Symantec Messaging Gateway (SMG) delivered an email message containing malware. This message's malicious attachment may have infected the endpoint or been caught by the Symantec Endpoint Protection (SEP) client installed locally.

One likely cause is that the SMG definitions do not yet detect the threat.  By default, LiveUpdate only delivers one new set of definitions per day. On some Symantec products, like Symantec Endpoint Protection, certified definitions are released up to three times per day.

Enable SMG's Rapid Release at least a couple of times per day for additional protection against thousands of the latest known malicious samples currently in circulation.  

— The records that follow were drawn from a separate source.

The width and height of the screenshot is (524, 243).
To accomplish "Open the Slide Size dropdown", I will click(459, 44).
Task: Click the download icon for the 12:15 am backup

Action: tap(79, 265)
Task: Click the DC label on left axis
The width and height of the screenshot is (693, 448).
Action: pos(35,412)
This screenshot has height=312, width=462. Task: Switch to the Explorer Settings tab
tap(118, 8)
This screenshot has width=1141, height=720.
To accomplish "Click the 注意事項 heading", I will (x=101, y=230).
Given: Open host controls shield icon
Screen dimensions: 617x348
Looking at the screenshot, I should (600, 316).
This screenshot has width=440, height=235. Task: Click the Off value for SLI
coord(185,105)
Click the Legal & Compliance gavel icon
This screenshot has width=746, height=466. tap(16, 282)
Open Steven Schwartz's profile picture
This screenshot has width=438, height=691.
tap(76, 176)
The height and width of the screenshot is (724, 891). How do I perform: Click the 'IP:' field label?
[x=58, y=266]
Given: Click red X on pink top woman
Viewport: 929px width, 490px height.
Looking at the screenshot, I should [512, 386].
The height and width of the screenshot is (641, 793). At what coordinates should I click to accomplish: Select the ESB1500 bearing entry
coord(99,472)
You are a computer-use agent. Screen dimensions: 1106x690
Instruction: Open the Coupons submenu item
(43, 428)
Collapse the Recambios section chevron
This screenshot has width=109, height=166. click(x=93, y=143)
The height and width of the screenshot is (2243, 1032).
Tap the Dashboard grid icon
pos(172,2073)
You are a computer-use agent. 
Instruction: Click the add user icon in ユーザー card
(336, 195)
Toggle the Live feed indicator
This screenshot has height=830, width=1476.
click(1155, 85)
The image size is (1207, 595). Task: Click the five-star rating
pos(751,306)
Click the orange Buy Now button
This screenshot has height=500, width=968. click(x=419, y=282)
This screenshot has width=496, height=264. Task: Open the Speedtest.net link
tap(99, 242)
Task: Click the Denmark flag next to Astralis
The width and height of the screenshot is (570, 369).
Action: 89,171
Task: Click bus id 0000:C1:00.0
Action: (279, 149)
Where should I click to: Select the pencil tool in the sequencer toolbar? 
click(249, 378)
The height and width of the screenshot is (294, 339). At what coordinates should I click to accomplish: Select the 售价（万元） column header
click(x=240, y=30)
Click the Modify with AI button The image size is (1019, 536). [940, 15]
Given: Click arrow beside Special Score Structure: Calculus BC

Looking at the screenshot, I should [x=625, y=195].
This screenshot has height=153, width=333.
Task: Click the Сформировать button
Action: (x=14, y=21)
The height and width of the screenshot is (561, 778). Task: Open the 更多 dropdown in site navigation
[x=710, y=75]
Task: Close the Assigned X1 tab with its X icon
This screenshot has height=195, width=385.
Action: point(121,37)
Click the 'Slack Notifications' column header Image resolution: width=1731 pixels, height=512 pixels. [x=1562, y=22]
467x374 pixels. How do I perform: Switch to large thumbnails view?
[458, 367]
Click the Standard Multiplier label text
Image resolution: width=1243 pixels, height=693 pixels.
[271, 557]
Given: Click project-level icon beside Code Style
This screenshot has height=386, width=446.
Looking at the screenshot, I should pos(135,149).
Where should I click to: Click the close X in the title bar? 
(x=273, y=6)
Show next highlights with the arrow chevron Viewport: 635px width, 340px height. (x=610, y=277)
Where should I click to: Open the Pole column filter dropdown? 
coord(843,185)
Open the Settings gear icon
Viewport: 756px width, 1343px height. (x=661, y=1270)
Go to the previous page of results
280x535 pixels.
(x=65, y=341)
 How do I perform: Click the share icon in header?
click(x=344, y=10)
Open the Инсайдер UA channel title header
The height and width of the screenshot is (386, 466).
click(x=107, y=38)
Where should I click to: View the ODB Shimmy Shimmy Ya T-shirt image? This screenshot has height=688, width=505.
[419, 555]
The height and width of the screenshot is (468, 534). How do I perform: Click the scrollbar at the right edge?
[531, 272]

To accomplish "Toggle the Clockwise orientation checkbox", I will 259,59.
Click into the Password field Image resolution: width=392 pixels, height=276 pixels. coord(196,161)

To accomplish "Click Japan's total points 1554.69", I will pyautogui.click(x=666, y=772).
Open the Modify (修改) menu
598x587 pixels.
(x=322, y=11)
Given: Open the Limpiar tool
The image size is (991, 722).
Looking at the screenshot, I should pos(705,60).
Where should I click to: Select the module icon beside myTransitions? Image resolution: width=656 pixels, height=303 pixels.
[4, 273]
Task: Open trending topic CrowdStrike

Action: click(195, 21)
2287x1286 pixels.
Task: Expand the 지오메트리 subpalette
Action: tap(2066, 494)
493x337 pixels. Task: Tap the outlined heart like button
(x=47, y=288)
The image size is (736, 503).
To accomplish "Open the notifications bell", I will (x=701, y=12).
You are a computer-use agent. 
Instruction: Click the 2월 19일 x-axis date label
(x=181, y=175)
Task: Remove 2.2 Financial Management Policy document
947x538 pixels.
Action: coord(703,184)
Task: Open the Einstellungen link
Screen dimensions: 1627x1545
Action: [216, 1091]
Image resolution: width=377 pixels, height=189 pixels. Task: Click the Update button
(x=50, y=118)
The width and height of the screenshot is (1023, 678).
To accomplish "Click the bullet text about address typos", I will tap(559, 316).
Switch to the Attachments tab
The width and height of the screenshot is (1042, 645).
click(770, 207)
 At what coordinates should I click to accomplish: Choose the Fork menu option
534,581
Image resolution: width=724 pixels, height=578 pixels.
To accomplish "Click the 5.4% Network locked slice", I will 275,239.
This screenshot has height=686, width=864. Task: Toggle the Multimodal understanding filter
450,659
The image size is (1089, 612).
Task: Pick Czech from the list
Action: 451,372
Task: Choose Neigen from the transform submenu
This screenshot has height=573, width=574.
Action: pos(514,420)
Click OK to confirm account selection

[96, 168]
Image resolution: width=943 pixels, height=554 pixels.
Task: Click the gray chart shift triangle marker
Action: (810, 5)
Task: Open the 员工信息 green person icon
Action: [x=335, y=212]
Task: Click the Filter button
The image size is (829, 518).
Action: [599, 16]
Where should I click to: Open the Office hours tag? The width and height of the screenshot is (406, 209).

• In the SMG Control Center, check that the antivirus definitions have been updated. Navigate to Status > Dashboard.
• Verify that you have the latest antivirus definitions for SMG.  See Virus Definitions & Security Updates.
• In the SMG Control Center, verify that the current license is valid. See Viewing license statuses.
• In the SMG Control Center, check if antivirus policies are Enabled under Administration > Policy Groups.
• In the SMG Control Center, check which antivirus policies are assigned to groups with the Assigned to Groups column under Administration > Policy Groups.
• Enable the Rapid Release definitions to be more aggressive against viruses. See Obtaining definitions when a new, emerging threat is discovered.
• Submit a sample of the missed virus to Security Response. For details, please see Symantec Insider Tip: Successful Submissions!
• In the Message Audit Log, check the verdict and untested verdict for the infected email.
• Check Scanner logs for errors which occurred at the time the message went through the product.